The main objective is to demonstrate data-parallelism, synchronization, and cloud functions.
- Files from Project Gutenberg
Video.Demo.mp4
-
Run deployment script
sh deploy_bucket_functions.sh
This script will create 2 buckets and 8 cloud functions.
-
Copy search api
Copy the trigger command of ‘search’ cloud function and paste it into the first line of the <script> tag (line 121) inside index.html of search-engine-website folder
var searchURL = "https://zone-project.cloudfunctions.net";
-
Run website deployment script inside ‘search-engine-website’ folder
sh deploy_website.sh
Enter information when prompted.
Run trigger URL for the “gcp_download_project_gutenberg” cloud function with the mentioned query parameters –
Parameters –
-
bucket_name=mr-io-bucket
-
start=[integer_no]
-
end=[integer_no]
Start and end denotes the file range that will be downloaded [START,END)
Example – https://zone-project.cloudfunctions.net/gcp_download_project_gutenberg?bucket_name=mr-io-bucket&start=100&end=120
This will download files from project Gutenberg and store it in mr-io-bucket.
Result – You can see the files downloaded inside mr-io-bucket. There’s also a mapping file(mr-file-mappings.txt) for keeping track of filenames and their URLs.
Run trigger URL for the "master" cloud function with the mentioned query parameters
Parameters –
-
start=[integer_no]
-
end=[integer_no] Start and end denotes the file range that will be downloaded [START,END)
Example – https://zone-project.cloudfunctions.net/master?start=100&end=115
This will start the map-reduce operation and the results of each step can be seen by monitoring the mr-results-bucket.
Result - Finally, you will get the inverted indexes for documents inside final_output.json file.
map1 cloud function can be used to update indexes inside the final_output.json. The same implementation can be used to address new documents as they are added to the corpus by changing the trigger type from http to bucket add/modify.
Parameters –
-
start=[integer_no]
-
end=[integer_no]
-
update=true
Start and end denotes the file range that will be downloaded [START,END)
update flag is used for appending results to final_output.json
Example – https://zone-project-asangar.cloudfunctions.net/map1?start=115&end=117&mapper_no=1&update=true
Flow –
Mapper1 -> Reducer1 -> Reducer Result Combiner -> Update file in bucket
Mapper1 Output - reducer1_input_update.json
Reducer1 Output - reducer1_output_update.json
Reducer Result Combiner – Combines ‘reducer1_output_update.json’ and ‘final_output.json’ and saves as ‘final_output.json’
The functions like master and masterTriggerBucket are only used to invoke other functions and thus runs for a very little time. Since they are 256MB machines, the cost to operate is $0.000000648/100ms.
The cost to run other 512MB cloud function is $0.000001295/100ms.
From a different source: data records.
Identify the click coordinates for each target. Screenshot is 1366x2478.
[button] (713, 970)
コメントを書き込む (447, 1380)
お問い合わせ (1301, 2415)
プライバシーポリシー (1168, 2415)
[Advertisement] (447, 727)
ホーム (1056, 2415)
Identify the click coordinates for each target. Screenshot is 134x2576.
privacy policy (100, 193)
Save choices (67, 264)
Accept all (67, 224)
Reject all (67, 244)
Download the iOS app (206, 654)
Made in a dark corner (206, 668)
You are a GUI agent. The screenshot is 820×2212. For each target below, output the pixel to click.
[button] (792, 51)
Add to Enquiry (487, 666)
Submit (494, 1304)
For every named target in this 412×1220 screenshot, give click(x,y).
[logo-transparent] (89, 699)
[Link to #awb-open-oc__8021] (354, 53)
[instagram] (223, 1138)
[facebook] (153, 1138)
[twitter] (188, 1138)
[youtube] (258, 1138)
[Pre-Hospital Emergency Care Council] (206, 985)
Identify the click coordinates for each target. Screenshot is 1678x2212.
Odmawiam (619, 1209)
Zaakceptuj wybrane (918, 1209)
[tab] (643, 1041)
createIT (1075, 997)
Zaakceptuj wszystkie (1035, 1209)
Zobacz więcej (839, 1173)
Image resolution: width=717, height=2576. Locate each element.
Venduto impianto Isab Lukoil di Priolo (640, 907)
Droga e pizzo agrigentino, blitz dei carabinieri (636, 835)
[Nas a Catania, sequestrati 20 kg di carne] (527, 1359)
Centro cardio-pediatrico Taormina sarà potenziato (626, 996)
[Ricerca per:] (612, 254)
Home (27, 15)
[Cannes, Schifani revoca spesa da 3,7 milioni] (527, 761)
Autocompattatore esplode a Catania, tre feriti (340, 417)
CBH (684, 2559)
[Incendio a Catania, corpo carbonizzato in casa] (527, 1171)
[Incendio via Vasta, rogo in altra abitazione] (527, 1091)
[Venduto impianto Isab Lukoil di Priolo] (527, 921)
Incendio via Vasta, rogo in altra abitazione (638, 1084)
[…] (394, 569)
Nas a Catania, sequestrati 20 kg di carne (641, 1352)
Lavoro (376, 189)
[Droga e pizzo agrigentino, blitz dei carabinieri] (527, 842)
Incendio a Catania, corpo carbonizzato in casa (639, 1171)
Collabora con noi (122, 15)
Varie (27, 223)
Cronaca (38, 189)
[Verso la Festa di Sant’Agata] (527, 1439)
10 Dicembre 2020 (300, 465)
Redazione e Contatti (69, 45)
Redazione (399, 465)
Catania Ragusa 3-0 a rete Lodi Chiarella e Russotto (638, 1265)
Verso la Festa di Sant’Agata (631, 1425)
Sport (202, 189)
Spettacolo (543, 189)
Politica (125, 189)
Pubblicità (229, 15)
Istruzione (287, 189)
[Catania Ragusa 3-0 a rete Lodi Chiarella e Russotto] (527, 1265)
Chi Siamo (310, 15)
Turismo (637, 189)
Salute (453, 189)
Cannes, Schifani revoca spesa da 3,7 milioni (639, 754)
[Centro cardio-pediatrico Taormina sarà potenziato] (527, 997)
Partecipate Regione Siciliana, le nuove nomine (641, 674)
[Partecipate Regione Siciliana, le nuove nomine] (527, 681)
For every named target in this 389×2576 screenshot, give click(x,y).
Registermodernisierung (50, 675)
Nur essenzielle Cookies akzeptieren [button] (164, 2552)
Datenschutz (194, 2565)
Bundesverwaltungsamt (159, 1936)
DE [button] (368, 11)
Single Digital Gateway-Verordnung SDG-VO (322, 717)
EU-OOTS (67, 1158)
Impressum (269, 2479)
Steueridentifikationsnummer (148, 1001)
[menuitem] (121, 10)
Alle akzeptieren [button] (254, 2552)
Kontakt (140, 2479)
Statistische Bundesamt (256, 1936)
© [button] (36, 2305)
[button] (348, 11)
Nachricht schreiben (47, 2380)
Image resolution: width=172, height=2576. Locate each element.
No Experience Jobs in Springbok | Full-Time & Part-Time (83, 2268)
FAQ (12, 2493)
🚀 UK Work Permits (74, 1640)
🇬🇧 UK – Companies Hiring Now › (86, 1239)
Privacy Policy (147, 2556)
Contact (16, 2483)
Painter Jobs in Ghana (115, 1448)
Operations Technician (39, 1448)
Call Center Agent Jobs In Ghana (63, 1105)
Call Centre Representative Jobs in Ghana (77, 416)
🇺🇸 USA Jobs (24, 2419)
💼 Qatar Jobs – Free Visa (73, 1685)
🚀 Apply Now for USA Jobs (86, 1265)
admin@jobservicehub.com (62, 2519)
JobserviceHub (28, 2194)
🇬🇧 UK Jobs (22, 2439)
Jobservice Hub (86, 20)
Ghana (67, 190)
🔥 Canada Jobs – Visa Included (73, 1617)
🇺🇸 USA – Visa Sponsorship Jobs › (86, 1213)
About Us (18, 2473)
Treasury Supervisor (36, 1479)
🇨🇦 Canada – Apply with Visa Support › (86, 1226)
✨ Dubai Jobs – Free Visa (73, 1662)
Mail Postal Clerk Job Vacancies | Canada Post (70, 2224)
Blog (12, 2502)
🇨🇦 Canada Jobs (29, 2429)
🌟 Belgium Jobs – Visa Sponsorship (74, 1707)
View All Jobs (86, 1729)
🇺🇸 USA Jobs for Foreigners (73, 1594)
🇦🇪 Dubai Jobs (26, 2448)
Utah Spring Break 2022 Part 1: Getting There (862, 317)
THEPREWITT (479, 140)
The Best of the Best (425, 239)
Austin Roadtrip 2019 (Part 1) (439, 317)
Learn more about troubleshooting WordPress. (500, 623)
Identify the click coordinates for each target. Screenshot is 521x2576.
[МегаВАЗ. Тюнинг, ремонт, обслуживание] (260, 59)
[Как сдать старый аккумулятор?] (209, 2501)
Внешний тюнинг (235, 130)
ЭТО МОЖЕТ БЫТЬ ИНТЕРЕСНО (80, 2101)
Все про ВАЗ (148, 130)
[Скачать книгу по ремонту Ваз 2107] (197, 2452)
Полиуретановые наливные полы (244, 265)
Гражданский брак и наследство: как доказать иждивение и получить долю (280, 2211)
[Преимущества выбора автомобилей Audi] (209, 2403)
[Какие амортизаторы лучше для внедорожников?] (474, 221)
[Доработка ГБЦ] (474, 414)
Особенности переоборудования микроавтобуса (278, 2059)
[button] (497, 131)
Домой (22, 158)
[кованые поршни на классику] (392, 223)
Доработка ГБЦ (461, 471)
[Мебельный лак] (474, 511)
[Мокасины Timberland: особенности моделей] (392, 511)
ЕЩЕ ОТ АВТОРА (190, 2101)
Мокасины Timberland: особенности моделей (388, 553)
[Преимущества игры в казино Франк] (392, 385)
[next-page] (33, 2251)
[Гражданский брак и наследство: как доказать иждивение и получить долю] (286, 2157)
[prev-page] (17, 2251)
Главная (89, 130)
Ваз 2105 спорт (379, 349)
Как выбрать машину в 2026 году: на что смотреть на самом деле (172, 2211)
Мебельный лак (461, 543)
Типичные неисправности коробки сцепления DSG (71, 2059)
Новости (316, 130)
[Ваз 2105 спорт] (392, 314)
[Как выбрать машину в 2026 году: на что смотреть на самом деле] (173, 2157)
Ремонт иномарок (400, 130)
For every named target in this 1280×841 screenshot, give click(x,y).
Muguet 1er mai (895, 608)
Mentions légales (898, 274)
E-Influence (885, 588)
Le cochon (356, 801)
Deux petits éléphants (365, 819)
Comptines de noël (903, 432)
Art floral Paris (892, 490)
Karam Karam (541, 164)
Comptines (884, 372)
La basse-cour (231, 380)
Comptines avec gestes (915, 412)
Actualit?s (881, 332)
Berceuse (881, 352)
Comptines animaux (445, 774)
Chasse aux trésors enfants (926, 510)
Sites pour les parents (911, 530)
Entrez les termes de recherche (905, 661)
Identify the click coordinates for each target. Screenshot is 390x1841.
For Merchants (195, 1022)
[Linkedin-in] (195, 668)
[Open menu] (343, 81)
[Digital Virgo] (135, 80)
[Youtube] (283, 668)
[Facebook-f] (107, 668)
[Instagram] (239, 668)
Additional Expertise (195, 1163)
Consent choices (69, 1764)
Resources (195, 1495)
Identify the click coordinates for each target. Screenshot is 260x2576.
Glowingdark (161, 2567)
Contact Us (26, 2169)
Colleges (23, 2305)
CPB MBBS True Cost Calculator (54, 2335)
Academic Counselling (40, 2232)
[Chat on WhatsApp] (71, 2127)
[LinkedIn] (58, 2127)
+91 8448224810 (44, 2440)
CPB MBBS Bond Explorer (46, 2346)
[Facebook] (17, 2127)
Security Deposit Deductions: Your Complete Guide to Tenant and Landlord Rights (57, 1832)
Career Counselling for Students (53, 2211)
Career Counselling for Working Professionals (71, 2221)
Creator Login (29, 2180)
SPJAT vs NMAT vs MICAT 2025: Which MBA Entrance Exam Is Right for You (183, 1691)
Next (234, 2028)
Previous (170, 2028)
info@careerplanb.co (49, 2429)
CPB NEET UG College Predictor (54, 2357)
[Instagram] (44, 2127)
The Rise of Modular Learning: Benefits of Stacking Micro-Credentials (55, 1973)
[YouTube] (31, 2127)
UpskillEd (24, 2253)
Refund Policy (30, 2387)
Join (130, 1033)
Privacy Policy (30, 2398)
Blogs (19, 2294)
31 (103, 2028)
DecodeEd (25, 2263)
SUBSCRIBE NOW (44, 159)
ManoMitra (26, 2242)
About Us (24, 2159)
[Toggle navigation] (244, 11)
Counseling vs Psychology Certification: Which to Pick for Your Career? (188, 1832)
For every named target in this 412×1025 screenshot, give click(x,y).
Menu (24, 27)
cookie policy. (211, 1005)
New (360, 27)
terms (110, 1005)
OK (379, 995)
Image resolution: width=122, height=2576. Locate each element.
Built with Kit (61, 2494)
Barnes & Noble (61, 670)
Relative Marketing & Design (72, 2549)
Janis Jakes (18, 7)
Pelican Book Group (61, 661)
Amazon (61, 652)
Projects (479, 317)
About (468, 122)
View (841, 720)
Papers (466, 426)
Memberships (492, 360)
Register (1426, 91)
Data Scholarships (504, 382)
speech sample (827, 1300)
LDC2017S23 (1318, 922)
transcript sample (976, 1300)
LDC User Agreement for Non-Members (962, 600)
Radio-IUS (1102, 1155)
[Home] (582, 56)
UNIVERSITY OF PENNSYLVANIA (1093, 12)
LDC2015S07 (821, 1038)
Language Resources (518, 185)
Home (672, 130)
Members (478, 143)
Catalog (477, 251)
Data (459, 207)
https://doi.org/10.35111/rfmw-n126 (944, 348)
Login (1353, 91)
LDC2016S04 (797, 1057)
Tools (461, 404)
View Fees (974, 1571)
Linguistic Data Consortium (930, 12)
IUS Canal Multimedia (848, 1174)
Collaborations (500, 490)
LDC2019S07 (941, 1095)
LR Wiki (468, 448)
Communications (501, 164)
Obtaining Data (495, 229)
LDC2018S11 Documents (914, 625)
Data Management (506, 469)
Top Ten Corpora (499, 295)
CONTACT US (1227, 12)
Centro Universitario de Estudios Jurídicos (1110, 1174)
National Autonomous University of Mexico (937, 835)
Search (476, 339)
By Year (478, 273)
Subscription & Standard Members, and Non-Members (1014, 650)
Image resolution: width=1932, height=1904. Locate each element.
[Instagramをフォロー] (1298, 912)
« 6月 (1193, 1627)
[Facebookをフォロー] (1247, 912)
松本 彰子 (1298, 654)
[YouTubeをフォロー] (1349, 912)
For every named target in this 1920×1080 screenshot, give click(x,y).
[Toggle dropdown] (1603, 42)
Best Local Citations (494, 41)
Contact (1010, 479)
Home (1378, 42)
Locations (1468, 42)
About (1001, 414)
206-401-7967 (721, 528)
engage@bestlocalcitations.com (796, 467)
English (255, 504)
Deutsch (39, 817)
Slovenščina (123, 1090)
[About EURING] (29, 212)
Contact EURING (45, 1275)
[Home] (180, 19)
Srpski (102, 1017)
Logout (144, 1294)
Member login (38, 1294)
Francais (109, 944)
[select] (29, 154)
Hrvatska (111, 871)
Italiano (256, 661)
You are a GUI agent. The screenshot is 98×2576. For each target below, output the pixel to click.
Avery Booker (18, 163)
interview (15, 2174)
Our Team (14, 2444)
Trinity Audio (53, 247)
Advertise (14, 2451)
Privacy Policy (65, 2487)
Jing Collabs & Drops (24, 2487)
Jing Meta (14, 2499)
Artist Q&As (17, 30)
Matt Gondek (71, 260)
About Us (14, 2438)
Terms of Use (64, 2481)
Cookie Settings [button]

The major cost will be generated from functions like mappers, reducers, shuffleAndSort and reduceResultCombiner as these are major running functions.
The search function although runs for a short time, it will also contribute greatly to the cost because of the huge number of invocations by different frontend websites.
Since all these functions are deployed in the same region, the networking cost i.e., inbound and outbound data to operate multiple functions is free.
Type in the search box and wait for results.